▶ The problem: Copy each entry verbatim, excluding its images.

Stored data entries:
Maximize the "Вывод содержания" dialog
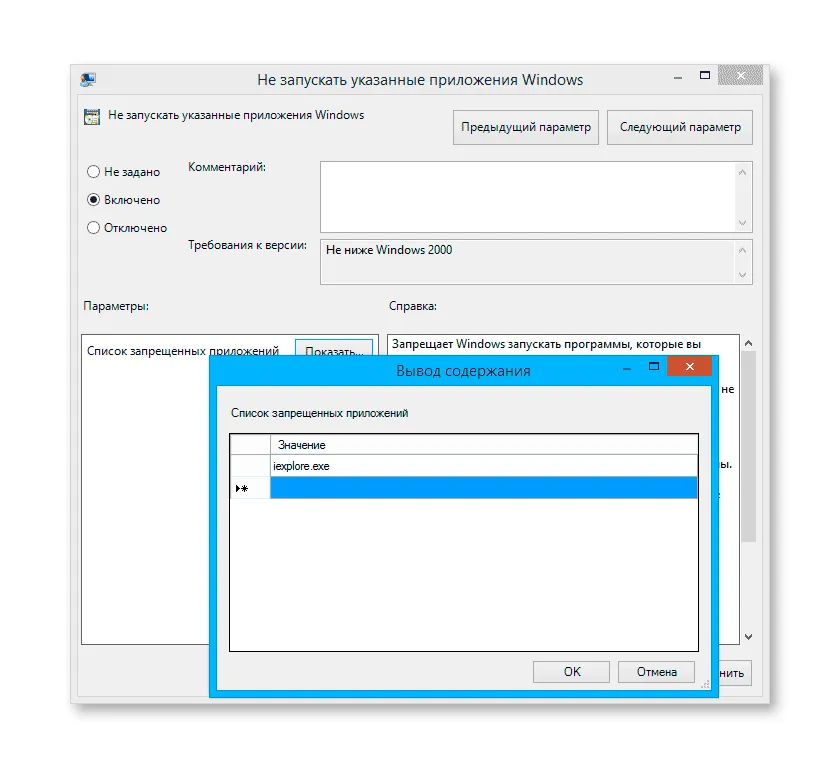 [x=655, y=367]
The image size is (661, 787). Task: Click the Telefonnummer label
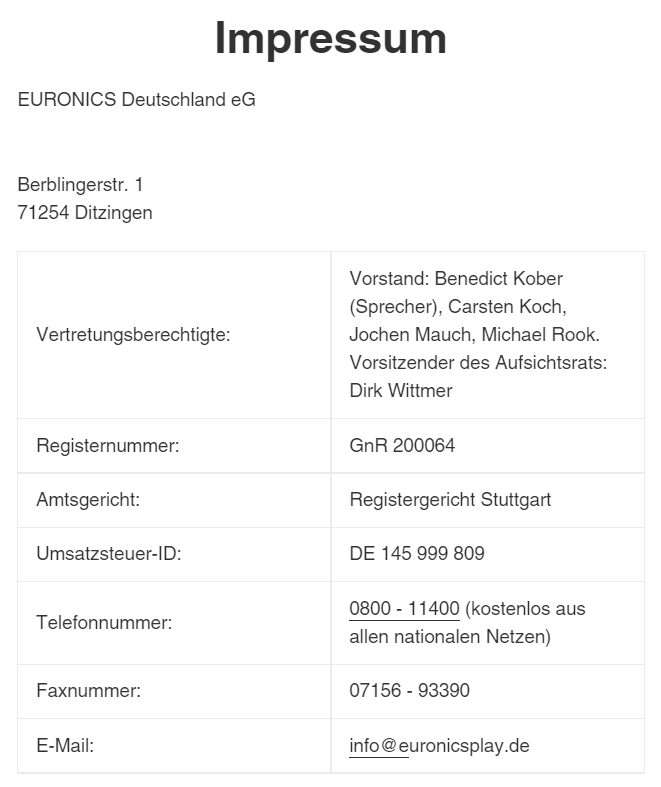pyautogui.click(x=104, y=623)
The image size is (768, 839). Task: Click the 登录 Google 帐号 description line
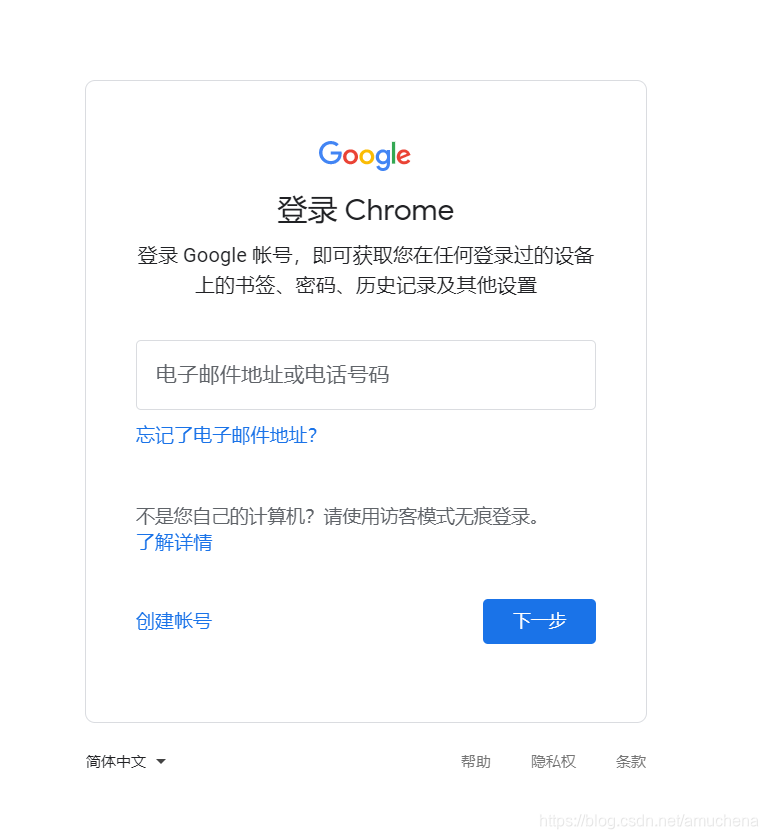tap(366, 255)
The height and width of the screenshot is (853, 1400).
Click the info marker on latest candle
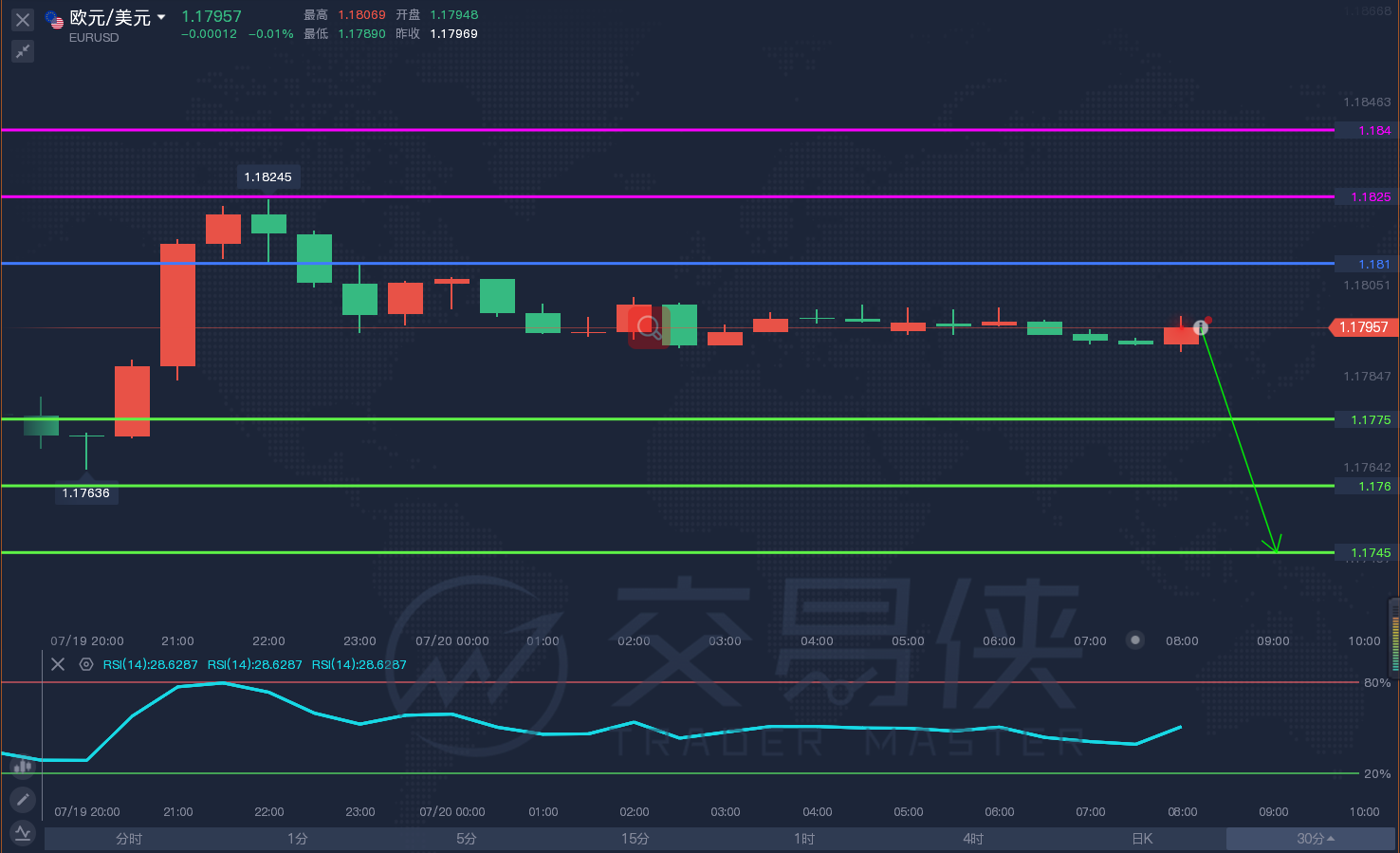pyautogui.click(x=1201, y=327)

▶ Answer section:
Maximize the "Вывод содержания" dialog
 [x=655, y=367]
The image size is (661, 787). Task: Click the Telefonnummer label
pyautogui.click(x=104, y=623)
The image size is (768, 839). Task: Click the 登录 Google 帐号 description line
tap(366, 255)
The height and width of the screenshot is (853, 1400).
Click the info marker on latest candle
pyautogui.click(x=1201, y=327)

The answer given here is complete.